• WHAT THE EXERCISE ASKS: Set down every row below word for word, omitting the picture.

Entries for locating words and elements:
Begin
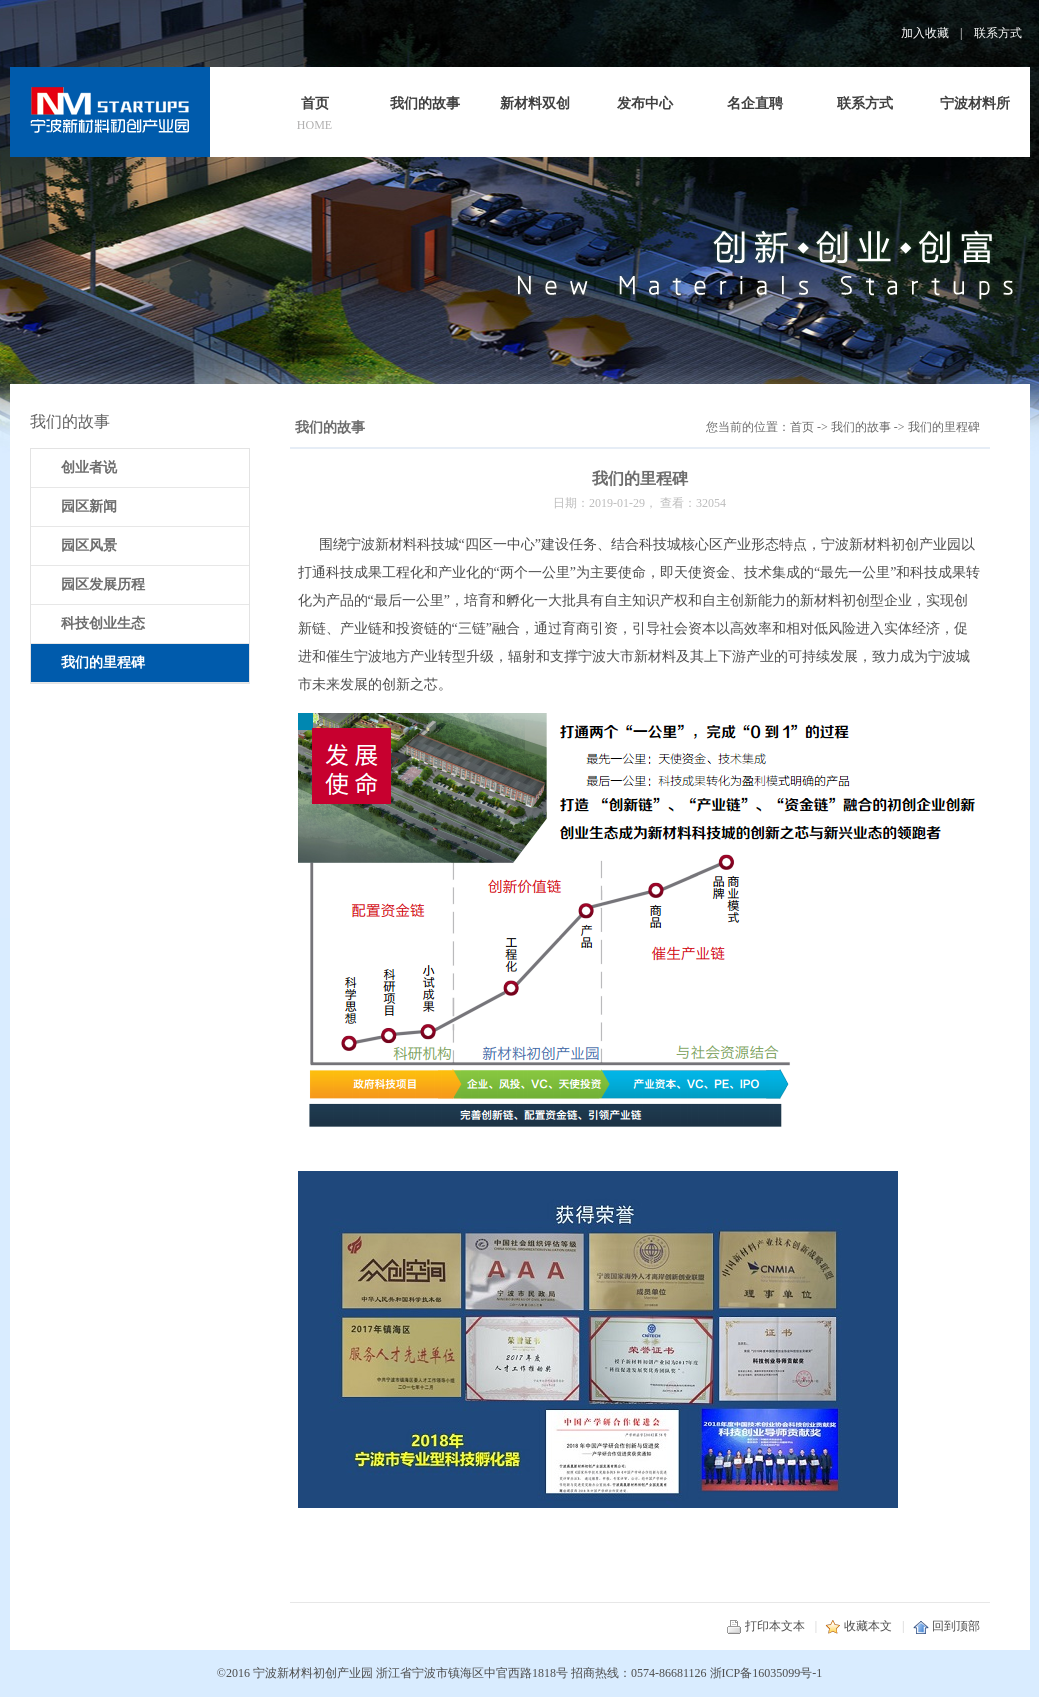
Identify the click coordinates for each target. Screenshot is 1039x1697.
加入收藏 (925, 33)
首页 (802, 427)
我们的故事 (861, 427)
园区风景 (89, 545)
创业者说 (89, 467)
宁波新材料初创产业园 (313, 1673)
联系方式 (998, 33)
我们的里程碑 (944, 427)
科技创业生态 (103, 623)
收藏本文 (858, 1626)
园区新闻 (89, 506)
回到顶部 (946, 1626)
End
• ANSWER TO THIS TASK:
Identify the click coordinates for each target. Screenshot is 1039x1697.
加入收藏 (925, 33)
首页 (802, 427)
我们的故事 (861, 427)
园区风景 (89, 545)
创业者说 (89, 467)
宁波新材料初创产业园 (313, 1673)
联系方式 (998, 33)
我们的里程碑 (944, 427)
科技创业生态 (103, 623)
收藏本文 (858, 1626)
园区新闻 (89, 506)
回到顶部 (946, 1626)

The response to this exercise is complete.